◆ **TASK PROMPT**: All lines in the records below that hold "next" are to be shown.

◆ **DATA FOR REVIEW**:
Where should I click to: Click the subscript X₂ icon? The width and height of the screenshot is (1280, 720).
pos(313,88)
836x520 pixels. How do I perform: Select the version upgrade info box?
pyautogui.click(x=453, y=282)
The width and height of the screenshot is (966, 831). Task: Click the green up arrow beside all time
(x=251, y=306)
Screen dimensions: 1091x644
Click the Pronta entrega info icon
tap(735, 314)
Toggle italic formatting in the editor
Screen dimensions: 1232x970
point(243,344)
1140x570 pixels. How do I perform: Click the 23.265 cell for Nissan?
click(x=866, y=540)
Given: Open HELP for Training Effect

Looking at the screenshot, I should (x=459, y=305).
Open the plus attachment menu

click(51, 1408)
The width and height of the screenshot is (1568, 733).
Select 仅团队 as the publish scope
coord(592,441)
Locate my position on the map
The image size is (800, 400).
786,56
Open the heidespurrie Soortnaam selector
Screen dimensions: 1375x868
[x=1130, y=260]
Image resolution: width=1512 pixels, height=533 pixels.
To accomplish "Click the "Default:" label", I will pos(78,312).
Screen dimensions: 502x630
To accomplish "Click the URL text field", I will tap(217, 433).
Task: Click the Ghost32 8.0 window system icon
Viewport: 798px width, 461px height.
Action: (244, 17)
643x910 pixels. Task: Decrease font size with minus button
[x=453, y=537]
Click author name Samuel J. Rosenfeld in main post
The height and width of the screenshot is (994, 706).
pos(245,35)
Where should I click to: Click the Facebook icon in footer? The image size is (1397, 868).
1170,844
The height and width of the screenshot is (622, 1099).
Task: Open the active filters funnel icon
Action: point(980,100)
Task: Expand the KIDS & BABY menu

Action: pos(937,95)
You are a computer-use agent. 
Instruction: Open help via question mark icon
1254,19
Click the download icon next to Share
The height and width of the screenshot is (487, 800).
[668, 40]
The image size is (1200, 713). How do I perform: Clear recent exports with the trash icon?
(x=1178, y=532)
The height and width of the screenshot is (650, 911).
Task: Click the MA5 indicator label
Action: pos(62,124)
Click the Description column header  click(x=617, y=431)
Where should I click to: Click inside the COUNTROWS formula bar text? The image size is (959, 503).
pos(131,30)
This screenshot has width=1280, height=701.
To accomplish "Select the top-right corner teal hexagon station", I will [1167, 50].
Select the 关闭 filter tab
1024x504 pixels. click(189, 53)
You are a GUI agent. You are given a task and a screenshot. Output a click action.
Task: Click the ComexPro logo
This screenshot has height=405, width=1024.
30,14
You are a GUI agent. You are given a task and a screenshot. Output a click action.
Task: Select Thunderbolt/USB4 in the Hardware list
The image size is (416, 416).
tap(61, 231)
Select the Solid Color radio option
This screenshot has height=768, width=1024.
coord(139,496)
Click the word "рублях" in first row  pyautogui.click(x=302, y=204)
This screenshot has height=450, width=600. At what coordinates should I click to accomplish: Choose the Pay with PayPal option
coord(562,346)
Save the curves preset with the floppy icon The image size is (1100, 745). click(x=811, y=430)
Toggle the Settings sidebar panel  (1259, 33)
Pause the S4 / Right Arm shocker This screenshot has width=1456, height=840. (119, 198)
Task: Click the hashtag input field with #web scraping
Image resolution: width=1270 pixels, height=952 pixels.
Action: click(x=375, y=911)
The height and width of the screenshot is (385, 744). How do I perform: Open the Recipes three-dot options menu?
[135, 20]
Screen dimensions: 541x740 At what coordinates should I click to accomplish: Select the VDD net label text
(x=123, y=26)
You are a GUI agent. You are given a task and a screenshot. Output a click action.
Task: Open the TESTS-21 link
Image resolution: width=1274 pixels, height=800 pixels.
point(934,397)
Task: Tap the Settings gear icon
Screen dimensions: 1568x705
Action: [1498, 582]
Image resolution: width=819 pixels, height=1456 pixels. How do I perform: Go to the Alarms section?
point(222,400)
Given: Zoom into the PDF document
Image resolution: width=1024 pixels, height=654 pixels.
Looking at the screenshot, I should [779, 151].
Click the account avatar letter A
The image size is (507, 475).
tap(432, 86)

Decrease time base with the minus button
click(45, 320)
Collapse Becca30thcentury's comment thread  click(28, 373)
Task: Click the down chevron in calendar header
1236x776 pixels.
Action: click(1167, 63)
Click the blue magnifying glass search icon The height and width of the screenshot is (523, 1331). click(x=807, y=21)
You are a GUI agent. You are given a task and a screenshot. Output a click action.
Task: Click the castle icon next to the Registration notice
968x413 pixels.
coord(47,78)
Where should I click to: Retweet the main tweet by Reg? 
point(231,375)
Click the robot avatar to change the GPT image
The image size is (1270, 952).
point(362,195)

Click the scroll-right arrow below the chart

◆ **OUTPUT OF THE EXERCISE**:
Click the download icon next to Share
Task: Click the castle icon next to the Registration notice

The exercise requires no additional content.